Saturday, March 12, 2011

HS20 ISO Ladder – Will the high ISO be a great leap forward?

Again, from that Polish site, we have some images shot of some sort of carving. Not ideal for an ISO ladder in my opinion, but the noise should come through at least …

At 100 ISO, the cam looks quite clean, as it should.


Here is the ISO ladder:

My Analysis

At 200 ISO, some softening is apparent at 100%, but at web sizes you can’t see that yet. Especially when I process it with PKSharpener.

At 400, we see a little more softening and hints of chroma noise starting to appear. Remember that these are all shot in high resolution mode, which is not the mode in which I would shoot an ISO ladder. But that’s what we have so far. Still, at web sizes, the image remains pretty much the same so far.

At 800 ISO, there is a lot of grain and the chroma noise is unmistakable. However, the chroma noise is also of the kind that is fairly easy to handle in ACR – subtle yellow blotching. The really peculiar thing is that the image has suddenly stopped getting soft and looks sharp again. I wonder if the fellows on the site changed settings or if Fuji has decided to add some sharpening at 800 and above to combat the loss of acuity from grain.

At 1600, the influence of chroma noise in the form of yellow blotching is unmistakable. But when I load it into ACR and use chroma noise reduction with some luminance noise reduction and a bit of sharpening, the result is pretty nice.

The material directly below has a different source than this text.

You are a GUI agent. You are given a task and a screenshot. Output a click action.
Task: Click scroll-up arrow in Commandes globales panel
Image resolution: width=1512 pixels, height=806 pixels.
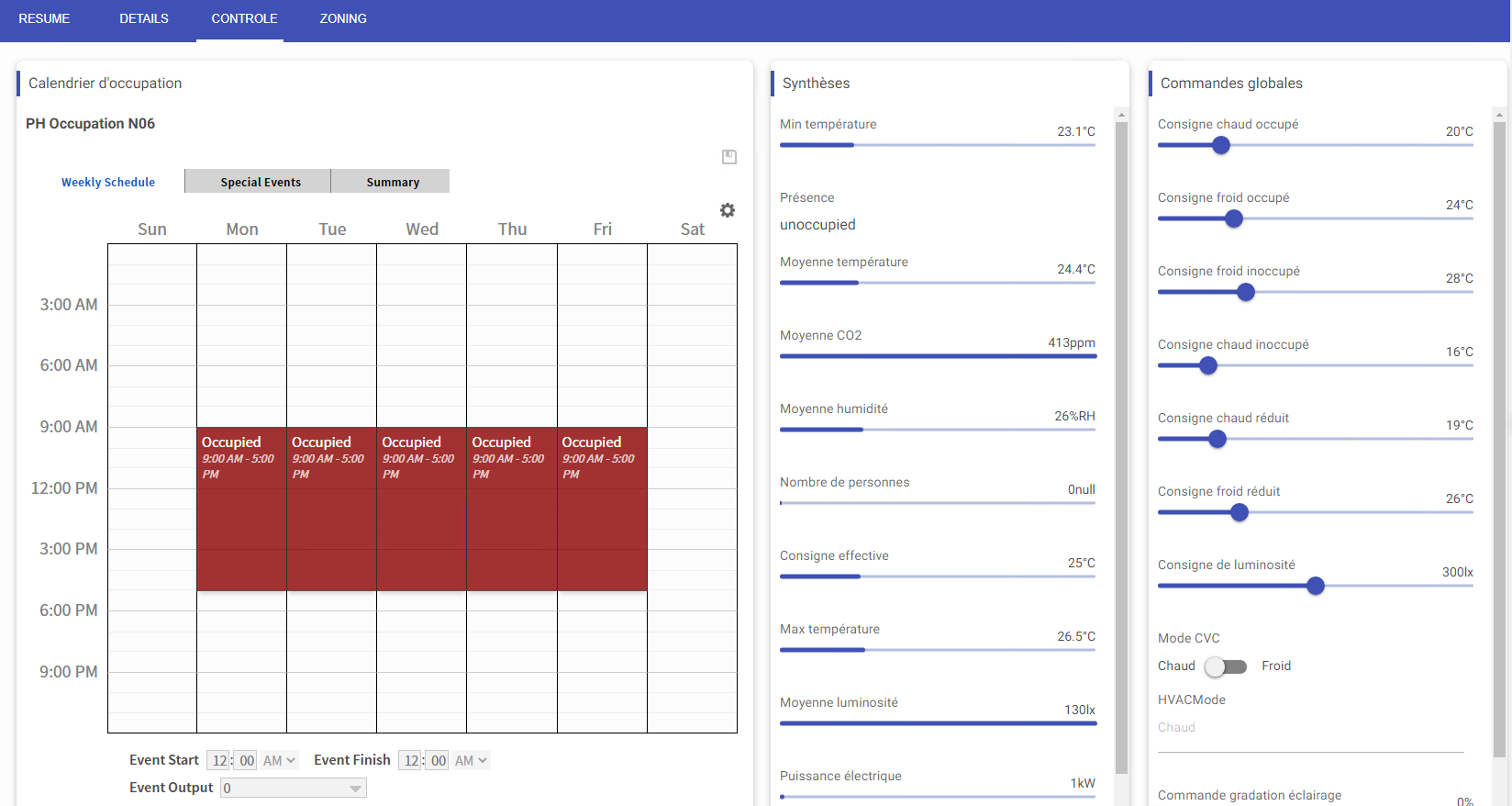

At 3200 ISO, things are getting pretty soft and noisy. The blue channel has not gone nuts though, and this is a good thing. The yellow blotching, though, is pretty obvious by now. Even more so for those of you with proper color vision :-)

Again, ACR can help. But we are now in territory where NR destroys so much detail that this is only for emergencies. Memories at a party, that kind of thing.

Now, 6400 ISO is a bit comical on a sensor this size, but the fact is that this is not as bad as one might expect. Very noisy of course, but there is definitely a bit of detail left. These are shot at half resolution by the way. But probably not binned. And ACR NR can again improve on this a bit.

12800 is truly comical, but Fuji allows it so here we are. The image is shot at small size, and it is truly abysmal. No real detail, tons of noise. And for the first time we see specs of blue channel blotching.

I tried ACR and it made a dent, but I was not all that excited with the result so I took a different tack. Here, I use Topaz Denoise 5 on the original. It’s not great, but it’s cleaner. Might be tolerable at web sizes.

This sensor looks pretty good. I suspect that it will match the S100fs once properly tested against that camera. That might make this Fuji’s best bridge camera ever. But of course, we’ll have to wait for someone to really test them against each other.